▶ Texto para análise:
++++

Sua produção caudalosa, vincada de obras-primas, pode ser compulsada na caixa de 20 CDs Brasil Brasileiro, que reúne 316 gravações originais de suas composições, de 1928 a registros póstumos de 2006, resultado de 12 anos de trabalho do pesquisador Omar Jubram, o mesmo dos sete volumes do monumental Noel pela Primeira Vez (2000). Múltiplas faces de Barroso emergem do roteiro. Pianista e líder de orquestra, escolado na carpintaria cênica do teatro de revista (Vamos Deixar de Intimidade, Tu Quer Tomá Meu Home, O Amor Vem Quando a Gente Não Espera, É do Balacobaco), um dos artífices da trilha sonora da era do rádio (Camisa Amarela, Os Quindins de Iaiá, Três Lágrimas, Pra Machucar Meu Coração), atuante no cinema e depois na tevê, perpetrou, segundo a classificação de gêneros impressos nos rótulos dos discos, 165 sambas, 68 marchas, 18 sambas-canções, 14 canções, 10 valsas e 5 choros, entre outros estilos. Foi colunista e um passional locutor esportivo, torcedor fanático do Flamengo, capaz de trinar uma gaitinha nos gols de seu time e omitir os do adversário.

++++

▶ Trecho dos dados:

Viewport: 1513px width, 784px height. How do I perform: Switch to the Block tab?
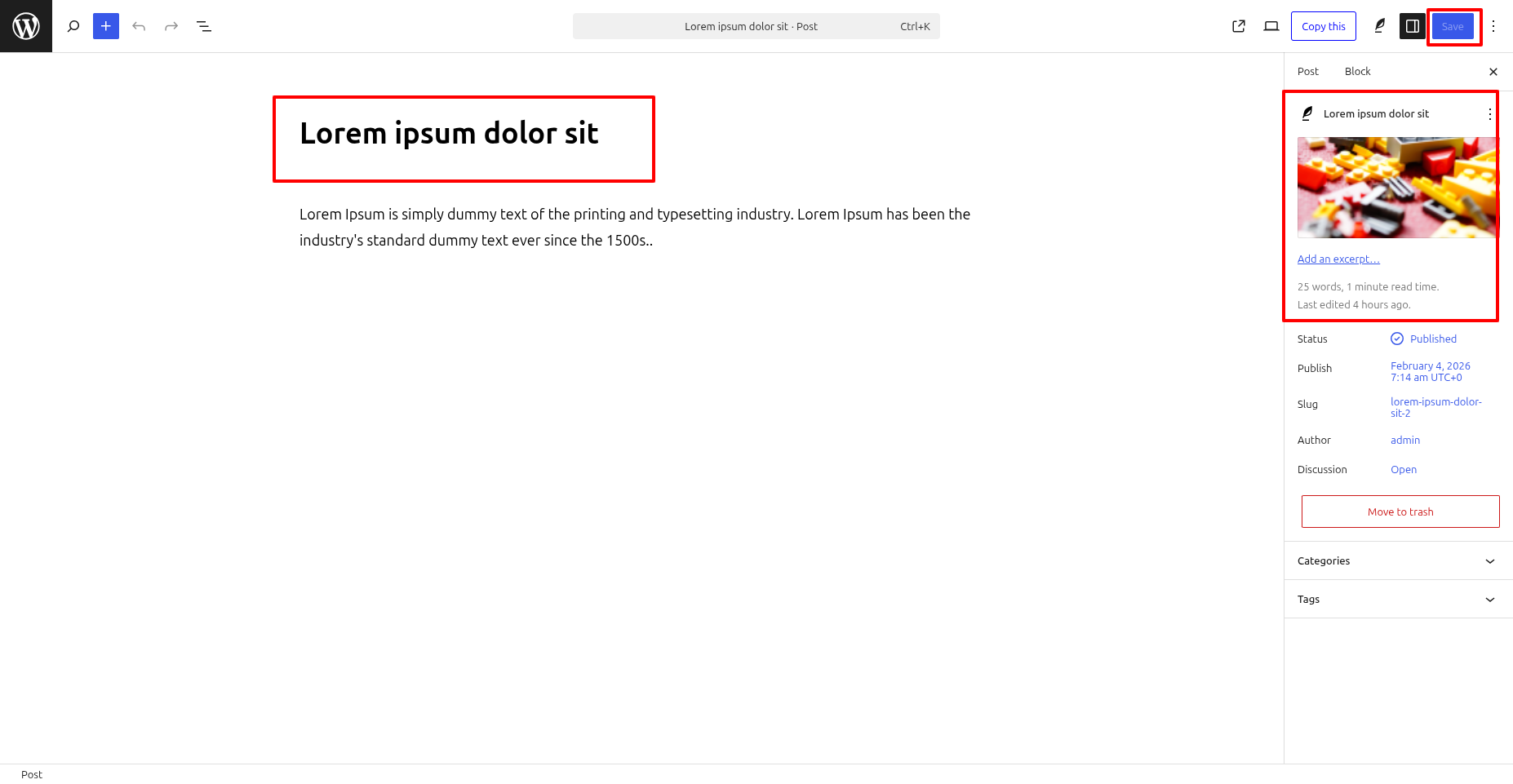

++++

▶ Tarefa a realizar: No texto para análise, quantas gravações originais a caixa Brasil Brasileiro reúne?

▶ Resultado do exercício: 316 gravações originais.